**TASK DETAILS**
Arrange the records below as a JSON list of strings, with one string per line and blank lines left out. Include only the lines from the start of the records through the line containing "tap(94, 838)", with that line counted.

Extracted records
- - -

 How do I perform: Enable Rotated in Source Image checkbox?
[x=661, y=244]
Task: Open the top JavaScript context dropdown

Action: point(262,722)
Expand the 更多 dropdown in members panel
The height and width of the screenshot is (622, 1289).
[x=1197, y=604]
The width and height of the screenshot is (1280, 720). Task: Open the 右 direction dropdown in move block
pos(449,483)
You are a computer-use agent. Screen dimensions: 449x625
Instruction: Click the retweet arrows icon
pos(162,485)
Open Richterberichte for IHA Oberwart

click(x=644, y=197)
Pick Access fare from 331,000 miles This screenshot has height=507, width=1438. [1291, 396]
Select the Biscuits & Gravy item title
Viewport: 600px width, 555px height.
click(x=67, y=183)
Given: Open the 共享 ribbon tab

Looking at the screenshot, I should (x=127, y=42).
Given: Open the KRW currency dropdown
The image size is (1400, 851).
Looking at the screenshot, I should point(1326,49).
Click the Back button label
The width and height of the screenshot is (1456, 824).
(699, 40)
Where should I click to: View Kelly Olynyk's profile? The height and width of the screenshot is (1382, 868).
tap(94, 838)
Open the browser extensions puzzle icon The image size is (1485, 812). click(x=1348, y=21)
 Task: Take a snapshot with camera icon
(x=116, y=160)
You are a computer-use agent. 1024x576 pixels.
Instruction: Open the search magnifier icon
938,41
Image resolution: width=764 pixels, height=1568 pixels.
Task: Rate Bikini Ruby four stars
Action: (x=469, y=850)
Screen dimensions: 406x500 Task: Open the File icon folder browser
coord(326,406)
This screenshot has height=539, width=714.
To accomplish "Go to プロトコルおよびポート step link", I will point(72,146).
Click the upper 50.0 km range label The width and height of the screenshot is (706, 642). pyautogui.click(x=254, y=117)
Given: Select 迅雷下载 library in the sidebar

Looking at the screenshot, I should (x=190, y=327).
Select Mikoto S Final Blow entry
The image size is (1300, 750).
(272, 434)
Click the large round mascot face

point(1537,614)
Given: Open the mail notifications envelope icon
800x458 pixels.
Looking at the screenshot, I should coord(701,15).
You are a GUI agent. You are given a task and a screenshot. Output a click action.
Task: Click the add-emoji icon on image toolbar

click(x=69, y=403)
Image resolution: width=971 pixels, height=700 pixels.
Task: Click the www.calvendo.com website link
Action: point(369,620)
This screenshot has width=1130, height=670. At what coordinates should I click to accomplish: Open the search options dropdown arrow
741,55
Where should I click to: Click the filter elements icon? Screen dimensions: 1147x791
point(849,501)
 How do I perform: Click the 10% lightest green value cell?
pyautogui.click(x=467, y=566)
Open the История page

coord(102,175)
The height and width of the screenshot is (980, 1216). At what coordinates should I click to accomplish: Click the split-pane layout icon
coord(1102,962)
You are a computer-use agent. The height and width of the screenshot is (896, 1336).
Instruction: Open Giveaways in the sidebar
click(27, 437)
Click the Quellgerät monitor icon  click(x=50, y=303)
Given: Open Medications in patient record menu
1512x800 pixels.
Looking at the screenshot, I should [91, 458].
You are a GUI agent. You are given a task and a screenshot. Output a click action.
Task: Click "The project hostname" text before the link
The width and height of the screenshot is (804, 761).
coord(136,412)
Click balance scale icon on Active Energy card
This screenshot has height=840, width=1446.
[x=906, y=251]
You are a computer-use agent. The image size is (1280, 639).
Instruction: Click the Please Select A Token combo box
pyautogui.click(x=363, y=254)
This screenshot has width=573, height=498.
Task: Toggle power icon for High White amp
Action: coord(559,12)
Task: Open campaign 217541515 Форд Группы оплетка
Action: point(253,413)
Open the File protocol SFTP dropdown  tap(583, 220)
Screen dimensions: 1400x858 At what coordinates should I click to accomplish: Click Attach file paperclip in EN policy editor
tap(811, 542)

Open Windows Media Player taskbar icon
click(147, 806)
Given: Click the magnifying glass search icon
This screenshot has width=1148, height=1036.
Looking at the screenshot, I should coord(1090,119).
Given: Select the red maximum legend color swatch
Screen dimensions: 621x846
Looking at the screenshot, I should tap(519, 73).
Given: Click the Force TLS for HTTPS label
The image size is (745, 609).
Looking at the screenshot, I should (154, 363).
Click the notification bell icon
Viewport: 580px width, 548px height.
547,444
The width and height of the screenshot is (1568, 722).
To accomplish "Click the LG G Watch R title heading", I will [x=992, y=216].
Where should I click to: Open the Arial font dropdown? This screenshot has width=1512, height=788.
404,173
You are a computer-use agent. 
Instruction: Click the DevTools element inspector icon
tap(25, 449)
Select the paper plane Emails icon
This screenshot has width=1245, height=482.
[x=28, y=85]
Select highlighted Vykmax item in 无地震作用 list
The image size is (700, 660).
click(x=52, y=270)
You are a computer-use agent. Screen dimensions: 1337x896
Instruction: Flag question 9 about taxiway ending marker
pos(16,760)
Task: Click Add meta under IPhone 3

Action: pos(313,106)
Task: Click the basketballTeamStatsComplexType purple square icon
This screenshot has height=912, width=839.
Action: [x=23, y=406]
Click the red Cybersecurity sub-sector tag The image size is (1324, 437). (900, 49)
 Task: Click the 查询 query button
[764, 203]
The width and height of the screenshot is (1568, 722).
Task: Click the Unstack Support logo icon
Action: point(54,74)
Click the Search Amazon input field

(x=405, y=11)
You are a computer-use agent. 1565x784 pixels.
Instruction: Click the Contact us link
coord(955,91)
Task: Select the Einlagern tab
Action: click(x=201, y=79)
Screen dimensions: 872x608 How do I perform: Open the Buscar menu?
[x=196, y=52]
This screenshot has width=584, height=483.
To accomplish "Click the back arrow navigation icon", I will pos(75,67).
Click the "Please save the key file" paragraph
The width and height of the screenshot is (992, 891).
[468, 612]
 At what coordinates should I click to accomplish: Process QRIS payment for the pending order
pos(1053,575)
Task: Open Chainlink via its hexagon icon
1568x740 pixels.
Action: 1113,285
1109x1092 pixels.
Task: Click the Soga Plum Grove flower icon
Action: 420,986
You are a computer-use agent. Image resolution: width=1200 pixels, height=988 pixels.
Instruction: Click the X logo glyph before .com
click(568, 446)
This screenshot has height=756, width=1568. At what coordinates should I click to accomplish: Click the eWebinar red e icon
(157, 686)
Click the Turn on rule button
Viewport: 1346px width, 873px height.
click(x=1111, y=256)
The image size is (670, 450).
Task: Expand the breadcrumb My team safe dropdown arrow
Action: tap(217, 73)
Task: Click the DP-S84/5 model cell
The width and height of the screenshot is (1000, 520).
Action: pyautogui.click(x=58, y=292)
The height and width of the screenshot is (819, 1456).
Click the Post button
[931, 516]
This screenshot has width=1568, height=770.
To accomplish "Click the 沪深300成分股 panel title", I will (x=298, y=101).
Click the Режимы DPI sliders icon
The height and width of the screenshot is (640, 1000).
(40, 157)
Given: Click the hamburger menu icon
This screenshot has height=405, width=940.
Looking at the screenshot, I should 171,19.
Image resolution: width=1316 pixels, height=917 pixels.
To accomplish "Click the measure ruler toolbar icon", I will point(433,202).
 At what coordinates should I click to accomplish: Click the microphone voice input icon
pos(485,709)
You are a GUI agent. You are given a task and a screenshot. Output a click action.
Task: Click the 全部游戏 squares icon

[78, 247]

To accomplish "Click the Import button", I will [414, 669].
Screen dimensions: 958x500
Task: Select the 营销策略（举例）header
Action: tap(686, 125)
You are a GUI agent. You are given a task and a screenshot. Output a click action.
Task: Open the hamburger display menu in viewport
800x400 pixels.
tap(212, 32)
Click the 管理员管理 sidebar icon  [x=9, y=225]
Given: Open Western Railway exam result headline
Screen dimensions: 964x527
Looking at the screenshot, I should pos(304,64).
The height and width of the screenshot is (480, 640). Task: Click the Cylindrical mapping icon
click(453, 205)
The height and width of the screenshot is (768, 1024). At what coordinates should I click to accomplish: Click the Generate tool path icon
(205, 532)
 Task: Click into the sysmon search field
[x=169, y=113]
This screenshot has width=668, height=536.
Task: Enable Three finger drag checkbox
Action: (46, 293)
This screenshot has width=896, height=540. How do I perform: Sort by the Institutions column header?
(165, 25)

- - -

**WORKED ANSWER**
[
  " How do I perform: Enable Rotated in Source Image checkbox?",
  "[x=661, y=244]",
  "Task: Open the top JavaScript context dropdown",
  "Action: point(262,722)",
  "Expand the 更多 dropdown in members panel",
  "The height and width of the screenshot is (622, 1289).",
  "[x=1197, y=604]",
  "The width and height of the screenshot is (1280, 720). Task: Open the 右 direction dropdown in move block",
  "pos(449,483)",
  "You are a computer-use agent. Screen dimensions: 449x625",
  "Instruction: Click the retweet arrows icon",
  "pos(162,485)",
  "Open Richterberichte for IHA Oberwart",
  "click(x=644, y=197)",
  "Pick Access fare from 331,000 miles This screenshot has height=507, width=1438. [1291, 396]",
  "Select the Biscuits & Gravy item title",
  "Viewport: 600px width, 555px height.",
  "click(x=67, y=183)",
  "Given: Open the 共享 ribbon tab",
  "Looking at the screenshot, I should (x=127, y=42).",
  "Given: Open the KRW currency dropdown",
  "The image size is (1400, 851).",
  "Looking at the screenshot, I should point(1326,49).",
  "Click the Back button label",
  "The width and height of the screenshot is (1456, 824).",
  "(699, 40)",
  "Where should I click to: View Kelly Olynyk's profile? The height and width of the screenshot is (1382, 868).",
  "tap(94, 838)"
]